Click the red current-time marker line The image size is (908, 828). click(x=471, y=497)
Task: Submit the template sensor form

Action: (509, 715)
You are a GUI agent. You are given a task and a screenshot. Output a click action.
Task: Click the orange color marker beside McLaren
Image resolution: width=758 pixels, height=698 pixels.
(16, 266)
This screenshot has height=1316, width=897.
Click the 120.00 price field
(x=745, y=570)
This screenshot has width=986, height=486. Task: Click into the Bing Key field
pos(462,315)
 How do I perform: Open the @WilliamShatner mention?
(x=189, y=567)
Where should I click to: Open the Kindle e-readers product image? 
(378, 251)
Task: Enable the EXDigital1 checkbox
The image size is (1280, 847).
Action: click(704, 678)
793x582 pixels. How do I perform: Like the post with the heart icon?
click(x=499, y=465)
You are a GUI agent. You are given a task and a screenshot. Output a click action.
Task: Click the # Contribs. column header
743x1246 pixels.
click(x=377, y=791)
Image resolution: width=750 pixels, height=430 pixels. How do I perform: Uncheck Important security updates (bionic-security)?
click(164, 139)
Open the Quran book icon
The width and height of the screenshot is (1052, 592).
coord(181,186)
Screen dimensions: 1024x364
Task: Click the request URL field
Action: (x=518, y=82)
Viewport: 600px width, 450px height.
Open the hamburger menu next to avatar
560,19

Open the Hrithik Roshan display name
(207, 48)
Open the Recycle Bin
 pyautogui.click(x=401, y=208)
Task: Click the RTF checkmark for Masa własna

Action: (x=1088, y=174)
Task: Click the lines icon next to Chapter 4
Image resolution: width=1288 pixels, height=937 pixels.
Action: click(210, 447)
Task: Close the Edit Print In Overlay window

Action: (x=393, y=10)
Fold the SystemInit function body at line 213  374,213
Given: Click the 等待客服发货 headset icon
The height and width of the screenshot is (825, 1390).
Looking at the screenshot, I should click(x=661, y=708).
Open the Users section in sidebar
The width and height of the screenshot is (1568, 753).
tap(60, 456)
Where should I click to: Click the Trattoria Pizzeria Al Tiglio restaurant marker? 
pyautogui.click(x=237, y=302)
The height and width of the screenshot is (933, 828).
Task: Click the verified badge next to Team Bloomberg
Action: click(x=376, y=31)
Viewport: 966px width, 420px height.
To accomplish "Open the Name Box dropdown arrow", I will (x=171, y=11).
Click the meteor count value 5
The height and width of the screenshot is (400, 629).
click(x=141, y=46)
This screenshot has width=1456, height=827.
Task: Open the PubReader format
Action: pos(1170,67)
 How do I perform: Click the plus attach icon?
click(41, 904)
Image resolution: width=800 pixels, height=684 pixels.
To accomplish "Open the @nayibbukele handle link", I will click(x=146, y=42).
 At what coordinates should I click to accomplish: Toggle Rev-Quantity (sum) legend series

■ **THE TASK**
Reproduce every line of the material exactly.

■ **TASK RESULT**
Click the red current-time marker line The image size is (908, 828). click(x=471, y=497)
Task: Submit the template sensor form

Action: (509, 715)
You are a GUI agent. You are given a task and a screenshot. Output a click action.
Task: Click the orange color marker beside McLaren
Image resolution: width=758 pixels, height=698 pixels.
(16, 266)
This screenshot has height=1316, width=897.
Click the 120.00 price field
(x=745, y=570)
This screenshot has width=986, height=486. Task: Click into the Bing Key field
pos(462,315)
 How do I perform: Open the @WilliamShatner mention?
(x=189, y=567)
Where should I click to: Open the Kindle e-readers product image? 
(378, 251)
Task: Enable the EXDigital1 checkbox
The image size is (1280, 847).
Action: click(704, 678)
793x582 pixels. How do I perform: Like the post with the heart icon?
click(x=499, y=465)
You are a GUI agent. You are given a task and a screenshot. Output a click action.
Task: Click the # Contribs. column header
743x1246 pixels.
click(x=377, y=791)
Image resolution: width=750 pixels, height=430 pixels. How do I perform: Uncheck Important security updates (bionic-security)?
click(164, 139)
Open the Quran book icon
The width and height of the screenshot is (1052, 592).
coord(181,186)
Screen dimensions: 1024x364
Task: Click the request URL field
Action: (x=518, y=82)
Viewport: 600px width, 450px height.
Open the hamburger menu next to avatar
560,19

Open the Hrithik Roshan display name
(207, 48)
Open the Recycle Bin
 pyautogui.click(x=401, y=208)
Task: Click the RTF checkmark for Masa własna

Action: (x=1088, y=174)
Task: Click the lines icon next to Chapter 4
Image resolution: width=1288 pixels, height=937 pixels.
Action: click(210, 447)
Task: Close the Edit Print In Overlay window

Action: (x=393, y=10)
Fold the SystemInit function body at line 213  374,213
Given: Click the 等待客服发货 headset icon
The height and width of the screenshot is (825, 1390).
Looking at the screenshot, I should click(x=661, y=708).
Open the Users section in sidebar
The width and height of the screenshot is (1568, 753).
tap(60, 456)
Where should I click to: Click the Trattoria Pizzeria Al Tiglio restaurant marker? 
pyautogui.click(x=237, y=302)
The height and width of the screenshot is (933, 828).
Task: Click the verified badge next to Team Bloomberg
Action: click(x=376, y=31)
Viewport: 966px width, 420px height.
To accomplish "Open the Name Box dropdown arrow", I will (x=171, y=11).
Click the meteor count value 5
The height and width of the screenshot is (400, 629).
click(x=141, y=46)
This screenshot has width=1456, height=827.
Task: Open the PubReader format
Action: pos(1170,67)
 How do I perform: Click the plus attach icon?
click(41, 904)
Image resolution: width=800 pixels, height=684 pixels.
To accomplish "Open the @nayibbukele handle link", I will click(x=146, y=42).
 At what coordinates should I click to accomplish: Toggle Rev-Quantity (sum) legend series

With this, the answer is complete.